3.7 Using mixed charset input
In real
life and practice, textual files are often made up
of many charsets at once. Some parts of the file
encode one charset, while other parts encode
another charset, and so forth. Usually, a file does
not toggle between more than two or three charsets.
The means to distinguish which charsets are encoded
at various places is not always available. Recode
is able to handle only a few simple cases of mixed
input.
The default
Recode behaviour is to expect pure charset files,
to be recoded as other pure charset files. However,
the following options allow for a few precise kinds
of mixed charset files.
- ‘-d’
- ‘--diacritics’
-
While
converting to or from one of
HTML
or LaTeX charset, limit conversion
to some subset of all characters.
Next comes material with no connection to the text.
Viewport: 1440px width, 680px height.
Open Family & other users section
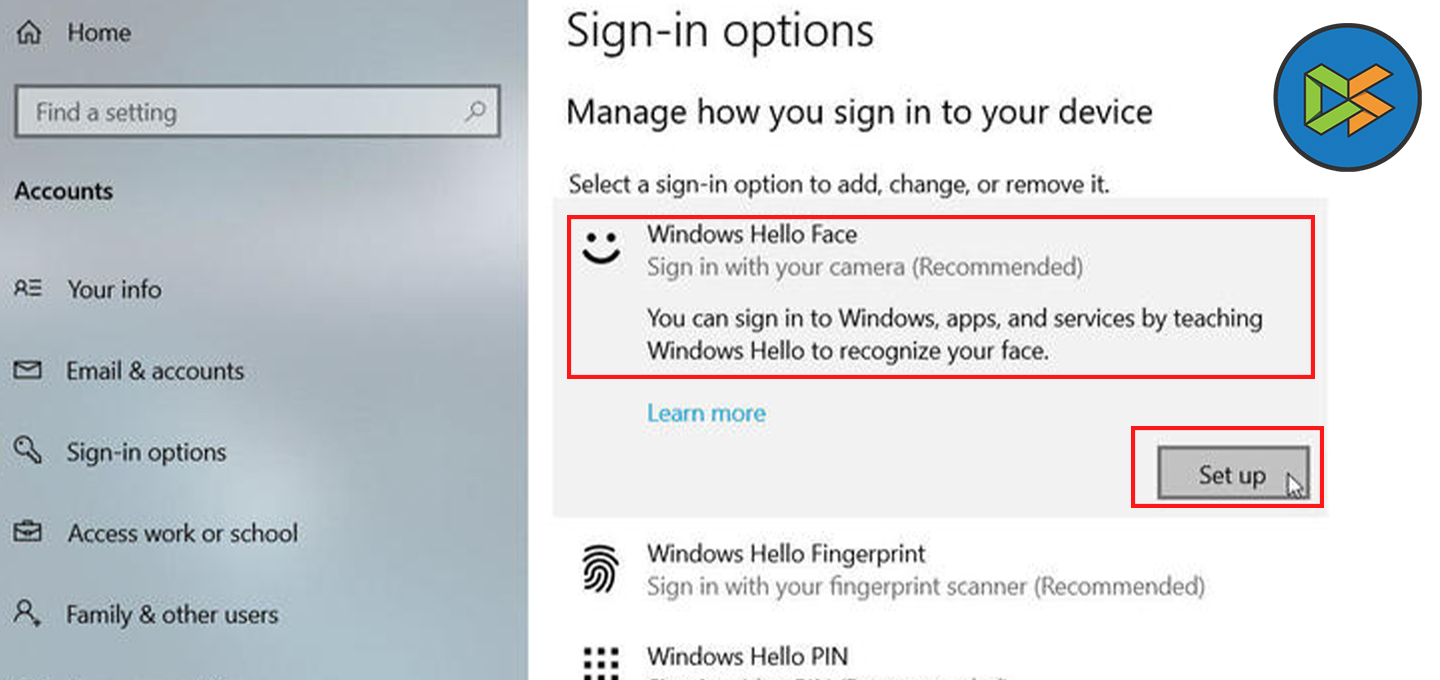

For
HTML, limit conversion to the
subset of all non-ASCII characters. For
LaTeX, limit conversion to the
subset of all non-English letters. This is
particularly useful, for example, when people
create what would be valid HTML,
TeX or LaTeX files, if only they were using
provided sequences for applying diacritics
instead of using the diacriticised characters
directly from the underlying character set.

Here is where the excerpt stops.